* _Условие задания_:
Напишите продолжение интервью о градостроительстве в Перми, начиная сразу после его последней фразы.

* _Извлечённый текст_:

----

В условиях, когда экономика не растет безумными темпами, население тоже не растет безумными темпами, значит, будут развиваться уже существующие городские территории, будет происходить их преобразование во всех возможных видах — не только под жилье, но и под что-то еще востребованное. Это правильный, экономически целесообразный путь. Думаю, ближайшее будущее будет крутиться вокруг слов «реновация», «редевелопмент», «ре-» что-нибудь еще.

Говорить не строить

— В Перми много крупных строек. На мой взгляд, это хорошо, потому что это будет удерживать людей в регионе. А с точки зрения строительной отрасли, насколько это большой риск — начать сразу столько крупных строек?

— Я не вижу больших рисков для отрасли. Да, есть кадровый кризис, который внезапно всех настиг. Есть риски для тех, кто это финансирует, для бюджета, что денег в какой-то момент может не хватить. А с точки зрения того, что это всё строится, ни у кого вопрос не вызывает — надо это или нет. Наша инфраструктурная часть (дороги, соцобъекты, инженерные сети) считается хронически недофинансированной в глобальном смысле. Если сейчас ресурсы туда распределяются, то хорошо. Возможно, это сыграет положительную роль с точки зрения сохранения человеческого капитала.

Отрасль только рада, когда в нее больше вкладывают. Риски есть для тех, кто это финансирует, менеджеров процесса. Если они научились управлять этим процессом, то и это хорошо.

— Вы ратовали за открытую градостроительную политику, сказали, что ее не хватает. А какая она должна быть?

— В идеале — местные локальные сообщества, интересанты в масштабе от жителей одного дома и жителей одного микрорайона. Но пока очень мало точек, где они могут консолидироваться. Есть ощущение, что открытость или публичность в принятии решений сегодня не в духе времени, ее стало меньше. Стало меньше публичных дискуссий, публичных обсуждений. Стало меньше участников градостроительной деятельности, которые были бы склонны обсуждать и ставить под сомнение те или иные решения. Это не связано ни с полномочиями, ни с деятельностью властей, а, скорее, с каким-то трендом в обществе.

— Что надо сделать, чтобы в Перми появилась открытая градостроительная политика?

— Инициатива снизу должна быть. Пока не накопилось той критической массы, которая позволила бы принимающим решения не игнорировать мнение снизу. В отдельных случаях получается — например, со стадионом «Молот», когда ситуация все-таки не двинулась в сторону его застройки. Не потому, что застройка там — это однозначно плохо или однозначно хорошо, а потому, что мнение общества насчет этой территории невозможно игнорировать. Людям надо учиться отстаивать свою позицию и в более мелких масштабах.

Застройщики готовы к диалогу, но зачастую не могут найти, с кем этот диалог вести, чтобы учесть баланс интересов. Тут уже дело в обществе, в его опыте объединения, отстаивания своих интересов.

Людям, у которых есть какая-то проблема на районе, нужно объединяться и быть готовыми к конструктивному диалогу, а не перекладывать ответственность, превращая всё в охлократию, когда все кричат и все недовольны.

— По поводу главного архитектора Пермского края: вы сказали, что эта должность очень полезна для региона. Можно еще примеры?

— Для рынка важно, что есть главный архитектор региона. У него полномочия, касающиеся именно архитектуры. У застройщиков появилась возможность говорить про архитектурный облик их объектов, этого ранее не было. В чиновничьих процедурах места для обсуждения архитектуры не было.

----

* _Исходные строки_:

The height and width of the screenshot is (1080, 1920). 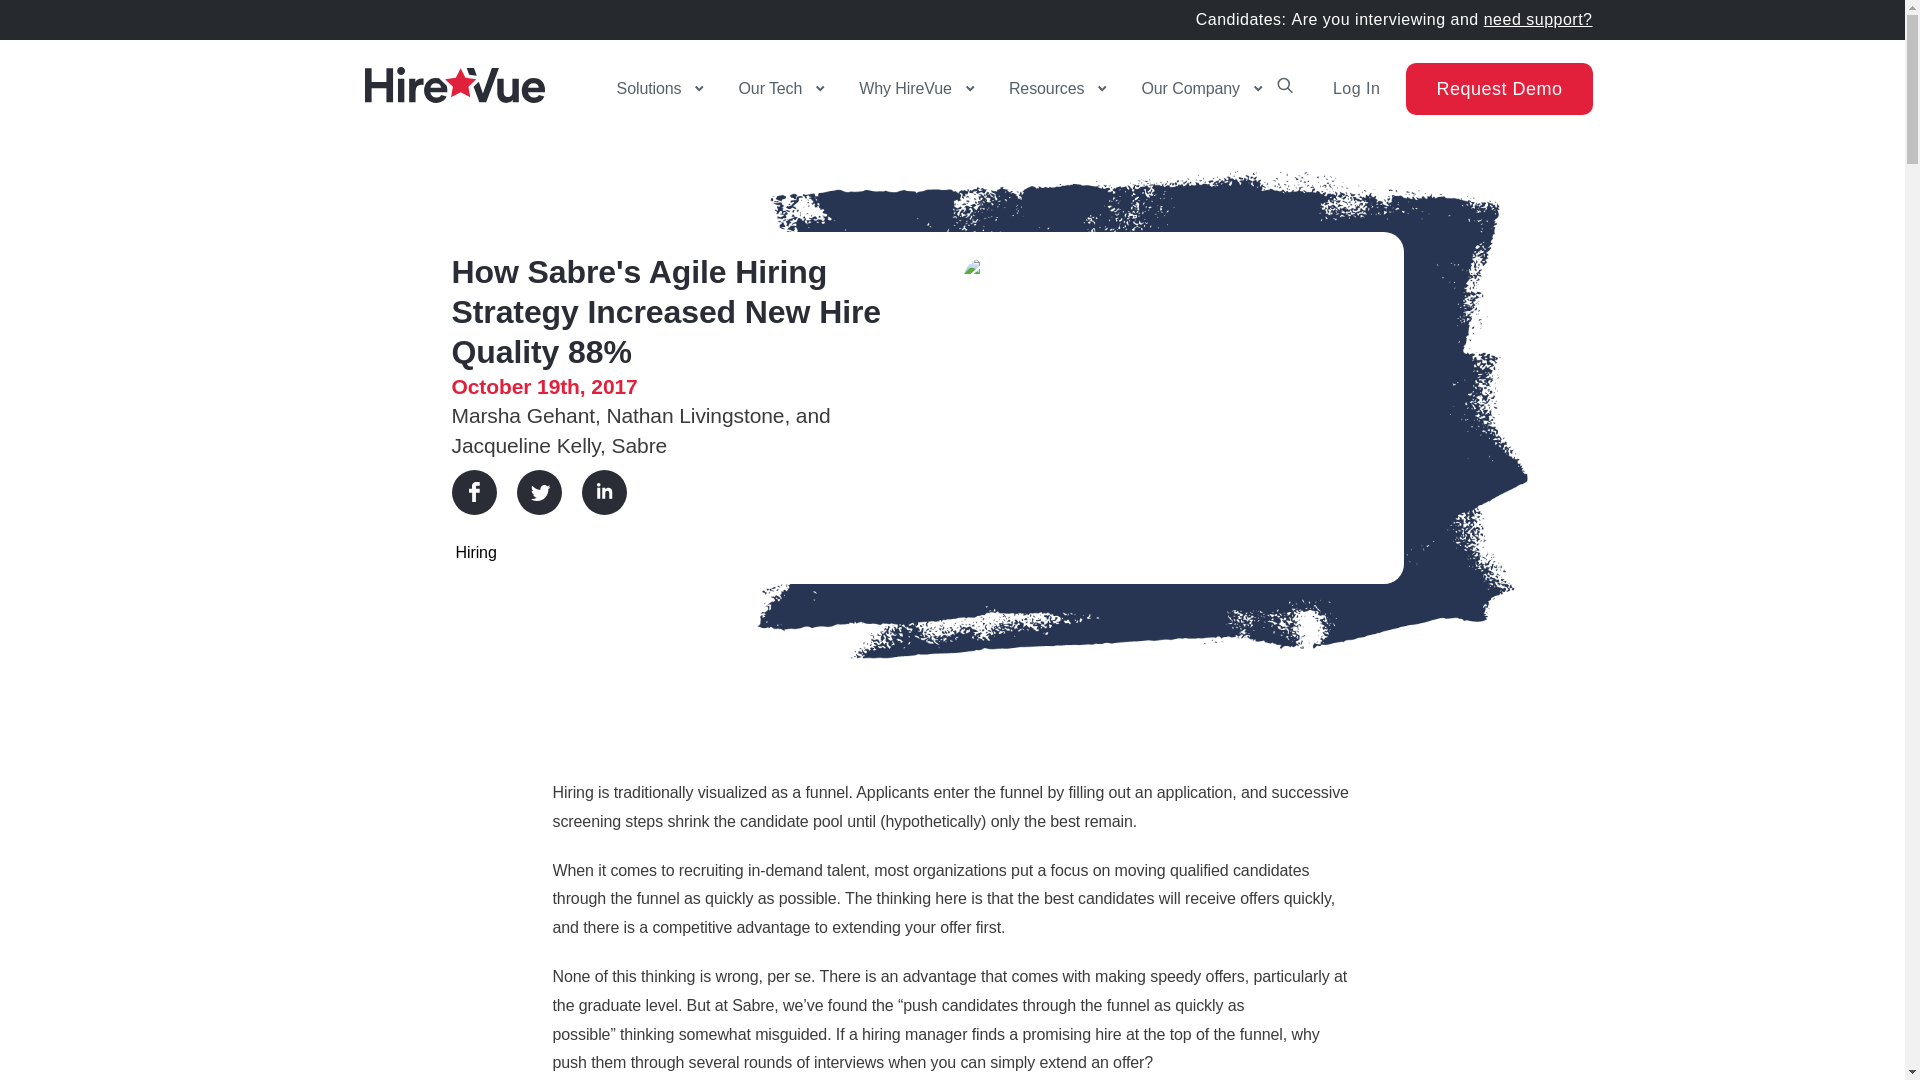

----

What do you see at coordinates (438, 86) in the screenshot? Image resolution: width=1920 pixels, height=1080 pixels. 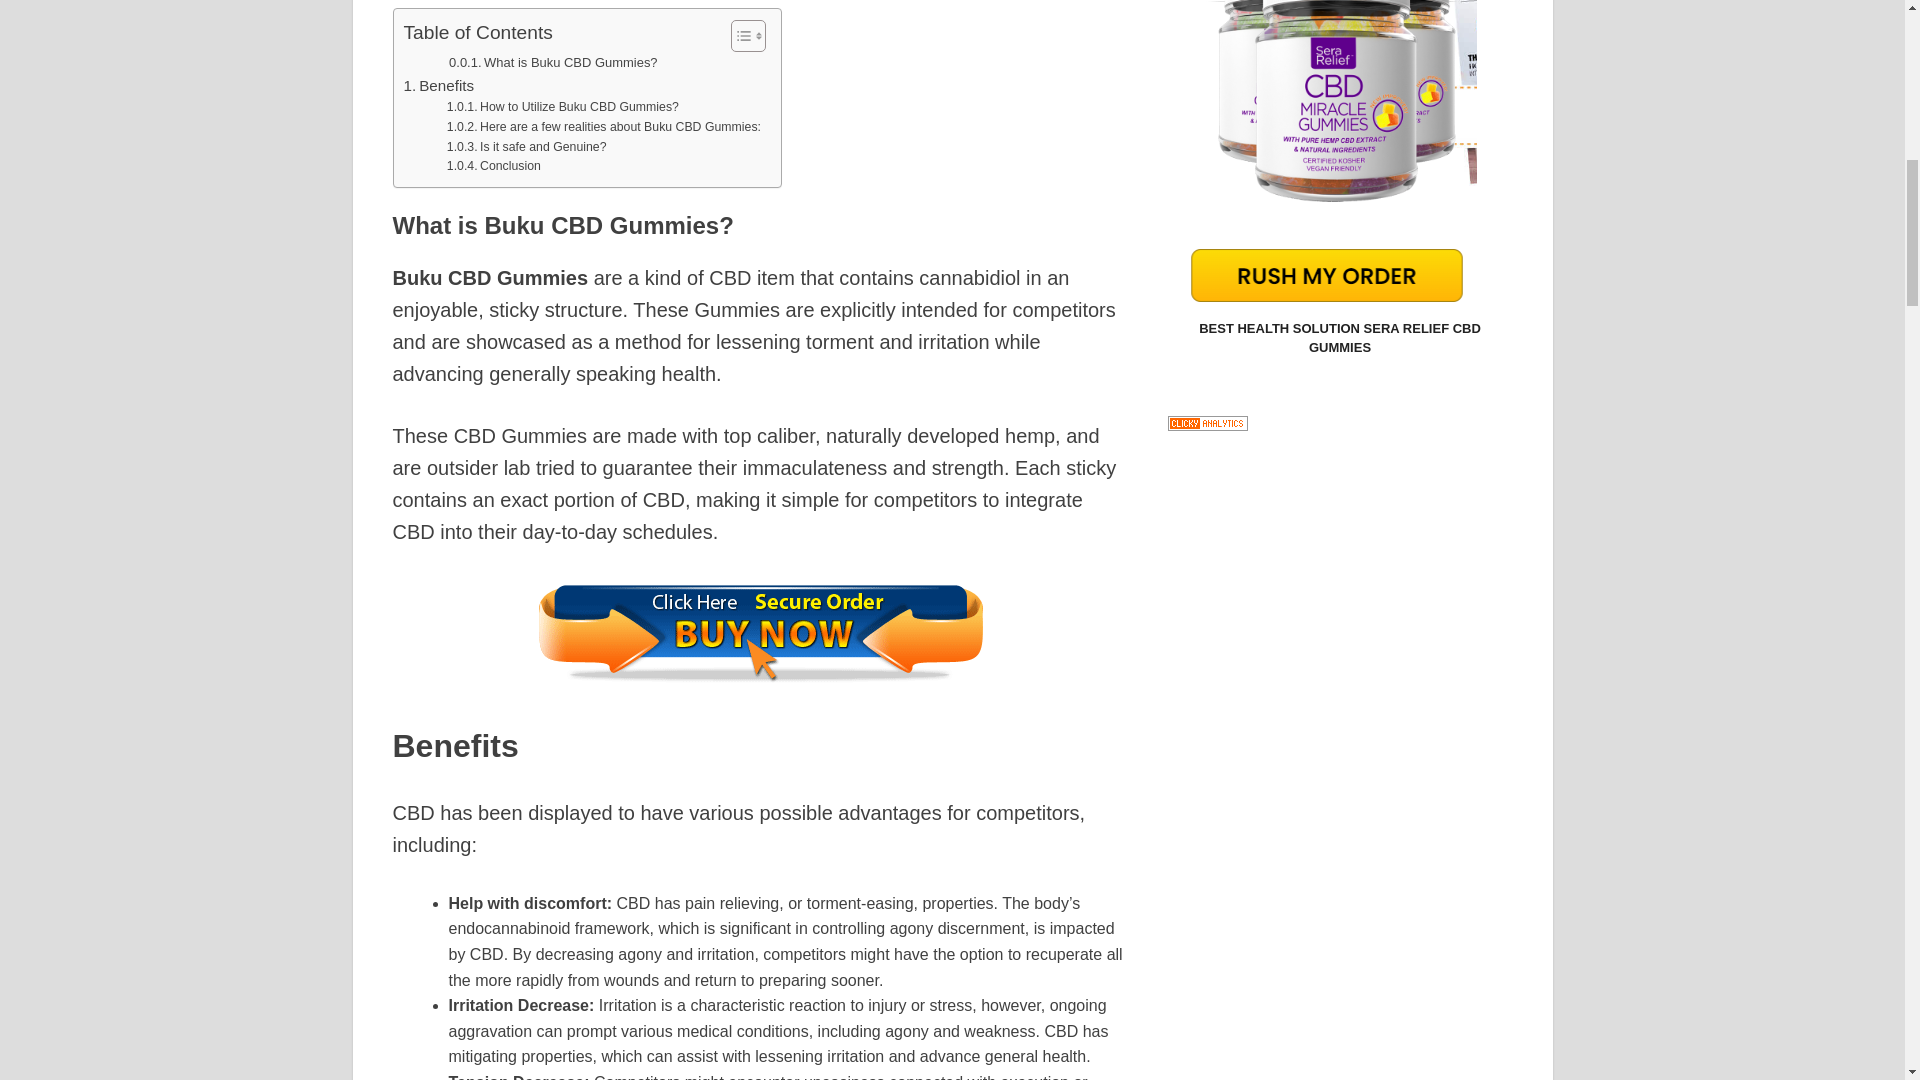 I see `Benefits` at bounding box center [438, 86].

----

* _Ответ на задание_:
Главный архитектор принимает деятельное участие во многих проектах, может влиять на принятие решений внутри министерства, на решения застройщиков. Наверное, не все были рады этому, но это интересно и, скорее всего, полезно для города безотносительно персоналий. В принципе, человек с такими функциями и возможностями появился, и это хорошо.

Федеральные нормы привнесли новацию в виде согласования архитектурного градостроительного облика объекта. Появилась такая процедура. Наши власти к этому подготовились, разработали эту процедуру и правила. Теперь у нас есть законное формализованное право говорить про архитектуру объектов. Тут уже личность главного архитектора города или края должна стать более идеологической. Он должен доносить публично актуальную повестку. Не хватает публичной работы, образовательной работы властей по запросам, которые они ждут от проектировщиков, от архитекторов, от студентов, когда те выходят на рынок.

— Есть положительные примеры в других регионах?

— Есть, например Воронеж. Там есть команда, которая уже много лет, помимо бюрократического функционала, который на нее возложен, ведет очень большую работу со смыслами, с публичностью, с тем, как они эту политику формируют, как обсуждают, проводит какие-то фестивали, конкурсы. То есть делает то, что не обязательно для чиновников, но нужно для того, чтобы градостроительная повестка была на слуху, чтобы какой-то дискурс в обществе существовал. У нас он тоже есть, потому что его не может не быть, когда эти вопросы всех волнуют, а управлять им никто не управляет, не модерирует. Ничего осмысленного никто не привносит в публичный диалог. Возможно, этим мог бы заниматься главный архитектор города, края, структура ему соответствующая, ответственная за эти вопросы.

— Насколько это нормально, что постоянно меняются генеральный план города и правила землепользования и застройки?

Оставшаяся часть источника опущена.